Tasks to perform
- A) Render the part of the entries that opens with the line containing "Click the panel resize handle below the chart" and closes with the line containing "(x=356, y=6)" as a JSON list of strings, one string per line, omitting blank lines.
- B) Carry on the piece on politics in emerging economies from the point where it stops.

Source document
↓
Politics Dominating Emerging Economies
Politics Dominating Emerging Economies

Something has gone badly wrong in the emerging economies that were supposed to be shaping, even dominating, the future of the world. The search for culprits is under way: commodity prices, fracking, US interest rates, El Nino, China, these and others lead the field. But the answer is simpler and more traditional. It is politics.

Look at Brazil. There an economy once tipped for ever-lasting boom has barely grown for more than two years, and is currently shrinking. Falling prices for its commodity exports haven’t helped, but Brazil’s economy was supposed to be about far more than just harvests and extractive industries, Bill Emmott wrote for Project Syndicate.

Or look at Indonesia. That economy is still expanding, but at a rate–4.7% annually in the latest quarter–that is disappointing in terms both of previous expectations and of population growth. The same can be said of Turkey, where growth has sagged to 2.3% in the latest quarter–which at least beats population growth but is meager compared with the country’s go-go years of 2010 and 2011, when it expanded by 9%. Or South Africa, where economic progress has constantly been too slow, whether in boom years for gold and other resources or busts, to make any real dent in poverty levels.
↑
Record set
↓
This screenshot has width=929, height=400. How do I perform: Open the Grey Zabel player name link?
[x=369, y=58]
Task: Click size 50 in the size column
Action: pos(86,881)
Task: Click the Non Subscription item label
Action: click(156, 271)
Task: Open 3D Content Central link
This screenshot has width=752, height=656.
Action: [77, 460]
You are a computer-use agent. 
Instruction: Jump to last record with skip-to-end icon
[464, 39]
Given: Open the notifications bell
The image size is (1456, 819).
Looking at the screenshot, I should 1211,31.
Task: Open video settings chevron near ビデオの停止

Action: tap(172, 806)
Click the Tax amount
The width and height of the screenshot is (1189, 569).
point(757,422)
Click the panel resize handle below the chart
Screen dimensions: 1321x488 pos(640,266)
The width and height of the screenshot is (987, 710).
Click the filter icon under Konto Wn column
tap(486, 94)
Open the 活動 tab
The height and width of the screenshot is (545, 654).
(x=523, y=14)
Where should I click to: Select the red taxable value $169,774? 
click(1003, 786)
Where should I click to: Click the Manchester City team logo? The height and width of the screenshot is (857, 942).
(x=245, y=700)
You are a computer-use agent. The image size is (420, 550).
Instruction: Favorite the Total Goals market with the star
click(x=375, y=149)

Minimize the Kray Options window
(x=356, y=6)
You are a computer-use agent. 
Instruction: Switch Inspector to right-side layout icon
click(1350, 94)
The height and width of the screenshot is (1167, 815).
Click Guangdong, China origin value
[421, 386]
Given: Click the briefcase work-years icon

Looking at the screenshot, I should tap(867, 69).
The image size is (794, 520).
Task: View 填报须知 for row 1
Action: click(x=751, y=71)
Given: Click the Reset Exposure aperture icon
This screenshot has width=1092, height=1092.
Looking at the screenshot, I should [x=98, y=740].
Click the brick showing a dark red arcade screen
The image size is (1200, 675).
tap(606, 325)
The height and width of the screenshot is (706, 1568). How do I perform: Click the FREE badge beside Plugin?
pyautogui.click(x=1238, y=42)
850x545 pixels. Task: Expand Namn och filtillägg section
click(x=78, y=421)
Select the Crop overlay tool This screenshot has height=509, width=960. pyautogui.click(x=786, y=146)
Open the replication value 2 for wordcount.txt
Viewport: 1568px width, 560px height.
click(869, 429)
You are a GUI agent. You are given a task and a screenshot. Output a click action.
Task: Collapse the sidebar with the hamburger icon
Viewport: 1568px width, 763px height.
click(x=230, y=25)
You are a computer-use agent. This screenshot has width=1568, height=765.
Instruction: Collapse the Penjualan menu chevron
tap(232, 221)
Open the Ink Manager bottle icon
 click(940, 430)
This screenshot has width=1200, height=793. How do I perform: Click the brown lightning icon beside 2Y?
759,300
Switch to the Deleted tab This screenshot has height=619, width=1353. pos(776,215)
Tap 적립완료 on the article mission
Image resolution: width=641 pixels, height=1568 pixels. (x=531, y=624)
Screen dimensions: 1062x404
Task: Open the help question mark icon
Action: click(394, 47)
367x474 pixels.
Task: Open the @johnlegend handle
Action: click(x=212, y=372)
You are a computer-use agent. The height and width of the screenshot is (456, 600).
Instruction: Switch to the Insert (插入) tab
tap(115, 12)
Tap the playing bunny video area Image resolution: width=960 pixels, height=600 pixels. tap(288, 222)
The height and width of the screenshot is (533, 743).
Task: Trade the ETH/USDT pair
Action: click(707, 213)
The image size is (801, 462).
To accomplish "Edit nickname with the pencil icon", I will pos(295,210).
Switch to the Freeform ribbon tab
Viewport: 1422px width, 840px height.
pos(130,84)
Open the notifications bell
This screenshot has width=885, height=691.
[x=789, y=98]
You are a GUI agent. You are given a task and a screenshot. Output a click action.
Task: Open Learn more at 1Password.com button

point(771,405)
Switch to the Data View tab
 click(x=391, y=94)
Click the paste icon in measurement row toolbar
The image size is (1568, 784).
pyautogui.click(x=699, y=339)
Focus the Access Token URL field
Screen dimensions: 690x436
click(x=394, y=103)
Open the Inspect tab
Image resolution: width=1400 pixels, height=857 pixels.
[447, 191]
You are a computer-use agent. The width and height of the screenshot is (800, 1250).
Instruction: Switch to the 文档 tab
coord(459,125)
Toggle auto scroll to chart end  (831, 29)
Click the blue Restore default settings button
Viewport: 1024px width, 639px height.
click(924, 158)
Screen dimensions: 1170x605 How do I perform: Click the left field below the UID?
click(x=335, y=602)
↑
Exercise results
- A)
[
  "Click the panel resize handle below the chart",
  "Screen dimensions: 1321x488 pos(640,266)",
  "The width and height of the screenshot is (987, 710).",
  "Click the filter icon under Konto Wn column",
  "tap(486, 94)",
  "Open the 活動 tab",
  "The height and width of the screenshot is (545, 654).",
  "(x=523, y=14)",
  "Where should I click to: Select the red taxable value $169,774? ",
  "click(1003, 786)",
  "Where should I click to: Click the Manchester City team logo? The height and width of the screenshot is (857, 942).",
  "(x=245, y=700)",
  "You are a computer-use agent. The image size is (420, 550).",
  "Instruction: Favorite the Total Goals market with the star",
  "click(x=375, y=149)",
  "Minimize the Kray Options window",
  "(x=356, y=6)"
]

- B)
Then there is China itself, whose slowdown is everybody else’s favorite explanation for their own sluggishness.

  Twists and Turns

One mantra of recent years has been that, whatever the twists and turns of global economic growth, of commodities or of financial markets, “the emerging-economy story remains intact.” By this, corporate boards and investment strategists mean that they still believe that emerging economies are destined to grow a lot faster than the developed world, importing technology and management techniques while exporting goods and services, thereby exploiting a winning combination of low wages and rising productivity.

There is, however, a problem with this mantra, beyond the simple fact that it must by definition be too general to cover such a wide range of economies in Asia, Latin America, Africa, and Eastern Europe. It is that if convergence and outperformance were merely a matter of logic and destiny, as the idea of an “emerging-economy story” implies, then that logic ought also to have applied during the decades before developing-country growth started to catch the eye. But it didn’t.  

The reason why it did not is the same reason why so many emerging economies are having trouble now.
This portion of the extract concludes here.